La producción cada vez menor de las escuelas de medicina agravó aún más la escasez de
médicos en las regiones pobres y rurales, pero las desigualdades regionales en la disponibilidad de
médicos habían aumentado en realidad después de la Guerra Civil. Entre 1870 y 1910 los estados más
pobres perdieron médicos en relación con su población, en tanto que los más ricos los ganaron. Por
ejemplo, en 1870 por cada médico en Carolina del Sur había 894 personas, en comparación con 712 por
médico en Massachussetts; en 1910 el número de personas por médico en Carolina del Sur había
aumentado a 1170 y en Massachussetts había caído a 497.

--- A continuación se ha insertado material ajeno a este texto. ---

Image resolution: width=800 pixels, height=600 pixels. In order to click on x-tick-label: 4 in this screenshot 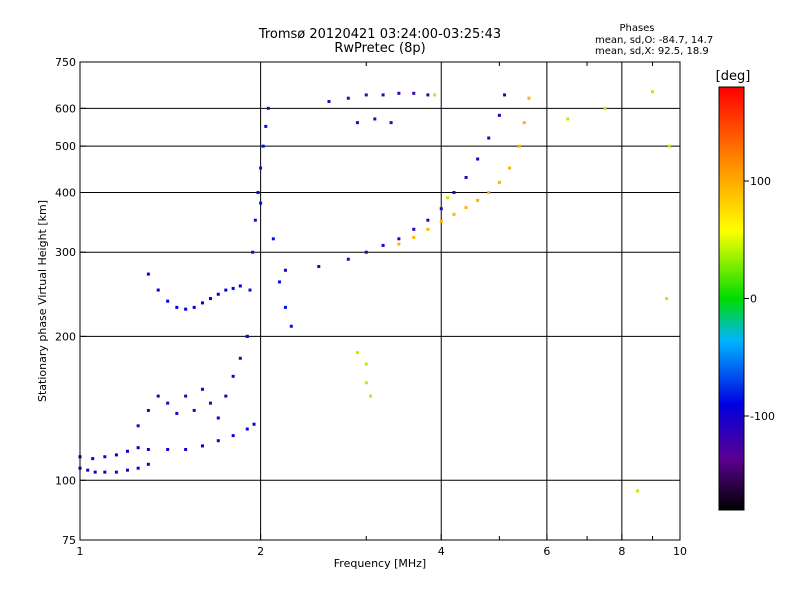, I will do `click(442, 552)`.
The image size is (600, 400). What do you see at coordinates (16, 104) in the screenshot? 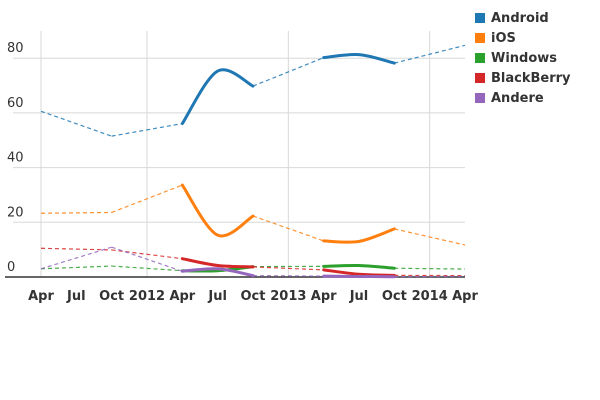
I see `y-tick-label: 60` at bounding box center [16, 104].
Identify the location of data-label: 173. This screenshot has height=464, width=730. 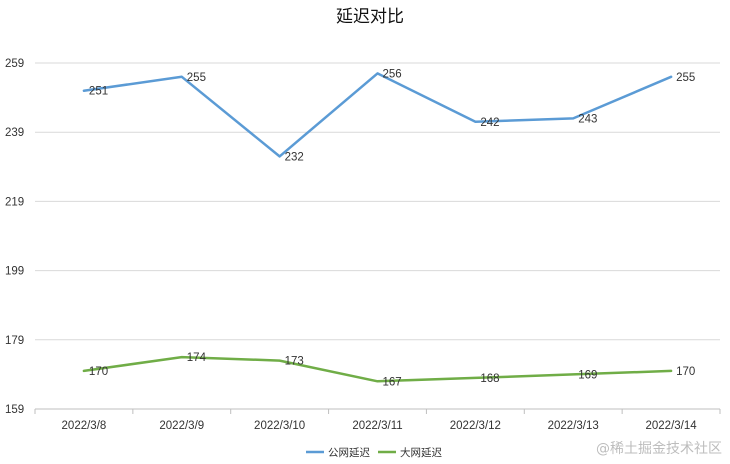
(294, 362).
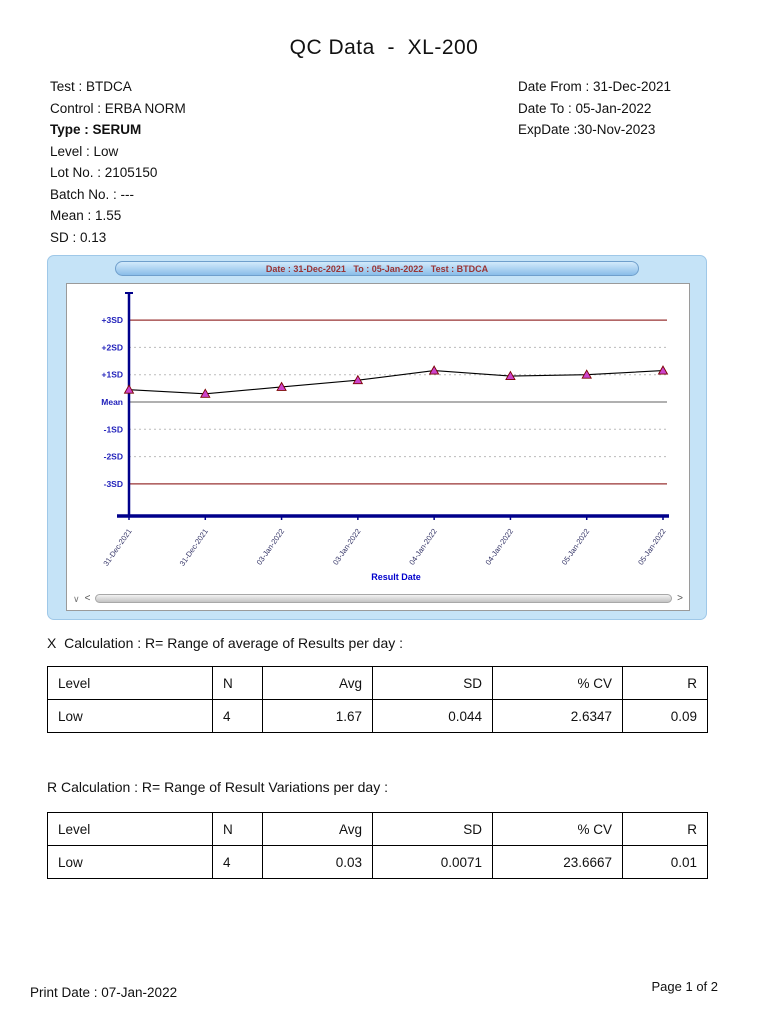 The height and width of the screenshot is (1024, 768). Describe the element at coordinates (114, 429) in the screenshot. I see `svg-text: -1SD` at that location.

Estas desigualdades cada vez mayores reflejaban las cambiantes realidades económicas de la
práctica médica. En los lugares en que mejoraron los transportes locales, creció el mercado de los
servicios médicos. La mayor cantidad de caminos asfaltados y de transportes públicos, así como de
sistemas telefónicos se ubicó en los estados más ricos, más urbanos. Con base en estas consideraciones
estrictamente ecológicas, estas regiones podían sostener una población más numerosa de médicos.
Conforme los ferrocarriles y los autos se extendieron en las regiones rurales, los médicos de la aldea,
que anteriormente ejercían un tranquilo monopolio local, enfrentaron la competencia de médicos y
hospitales de poblados y ciudades cercanas. La nueva distribución que privó desde fines del siglo XIX
fue una respuesta a los cambios básicos ocurridos en el mercado.
El costo cada vez mayor de la educación médica fue causa de que muchas poblaciones pequeñas
y regiones rurales perdieran sus servicios médicos. En la década de 1920 empezaron a aparecer en la
prensa artículos sobre la “desaparición del médico del campo”. Un estudio hecho por William Allen
Pusey, presidente de la AMA, mostró que más de un tercio de 910 poblaciones pequeñas que en 1914
tuvieron médicos habían sido abandonadas por ellos hacia 1925. “Conforme aumenta el precio de la
licencia para practicar la medicina se incrementa el precio al cual debe venderse el servicio médico y,
correspondientemente, se reduce el número de personas que pueden comprarlo”, escribió Pusey. Éste
expresó una preocupación particular sobre los datos que él mismo había reunido, según los cuales los
practicantes irregulares estaban estableciéndose en condados abandonados por los médicos.